After studying in France, he returned home and established a local school, to which he was to return as household secretary to the Bishop of Lincoln, who ordained him priest. When Gilbert's father died he was thus both parish priest and squire of the family domain. Gilbert formed a small village community of seven women, who lived in a local house under his spiritual direction and under an adaptation of the Rule of St. Benedict. This was to develop into an Order, with both lay sisters and lay brothers, and several other houses were to, follow, principally in Lincolnshire and Yorkshire. In all there were 13 Gilbertine houses, four for canons, who followed the Rule of St. Augustine, and nine double monasteries, of both men and women.
Over the years a special custom grew up in the houses of the order called "the plate of the Lord Jesus." The best portions of the dinner were put on a special plate and shared with the poor, reflecting Gilbert's lifelong concern for less fortunate people.

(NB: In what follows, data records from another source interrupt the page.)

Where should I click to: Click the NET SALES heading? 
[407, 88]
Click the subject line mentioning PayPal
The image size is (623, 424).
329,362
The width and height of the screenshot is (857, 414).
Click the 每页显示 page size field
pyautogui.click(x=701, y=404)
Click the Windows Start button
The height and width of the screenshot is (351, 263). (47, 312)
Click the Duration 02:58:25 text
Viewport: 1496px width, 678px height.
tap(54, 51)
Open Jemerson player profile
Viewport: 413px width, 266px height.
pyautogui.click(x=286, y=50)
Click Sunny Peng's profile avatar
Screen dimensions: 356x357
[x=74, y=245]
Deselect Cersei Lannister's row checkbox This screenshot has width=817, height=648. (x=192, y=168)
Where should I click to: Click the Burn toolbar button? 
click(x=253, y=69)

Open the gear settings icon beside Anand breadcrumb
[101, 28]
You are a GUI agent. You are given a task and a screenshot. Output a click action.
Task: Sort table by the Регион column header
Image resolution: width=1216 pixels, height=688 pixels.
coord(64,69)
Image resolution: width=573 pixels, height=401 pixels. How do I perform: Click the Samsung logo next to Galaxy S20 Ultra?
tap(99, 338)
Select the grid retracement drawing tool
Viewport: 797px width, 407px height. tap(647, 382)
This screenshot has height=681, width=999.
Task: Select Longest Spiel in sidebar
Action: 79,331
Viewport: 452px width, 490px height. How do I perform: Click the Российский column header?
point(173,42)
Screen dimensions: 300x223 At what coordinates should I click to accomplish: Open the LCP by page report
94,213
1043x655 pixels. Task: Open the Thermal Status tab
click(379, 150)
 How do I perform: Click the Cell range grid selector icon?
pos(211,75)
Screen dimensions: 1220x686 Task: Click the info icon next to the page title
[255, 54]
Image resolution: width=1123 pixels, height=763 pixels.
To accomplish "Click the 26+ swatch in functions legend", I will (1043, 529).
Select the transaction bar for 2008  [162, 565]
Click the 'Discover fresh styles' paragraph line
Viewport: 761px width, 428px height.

The Order was out of, favour for some time because Gilbert was in sympathy with Thomas Becket. In his later years, too, there was a revolt led by the law brothers who complained of being over-worked and under-fed. Nevertheless, the Gilbertines were amply supported by Rome; Gilbert himself died in 1189, aged 105 and was canonised as early as 1202. All the Gilbertine houses were destroyed at the Reformation and never re- constituted, thus bringing to an end a branch of monasticism which happily harmonised the male and female religious vocations with social concern (leper-hospitals, orphanages were founded by the Gilbertines).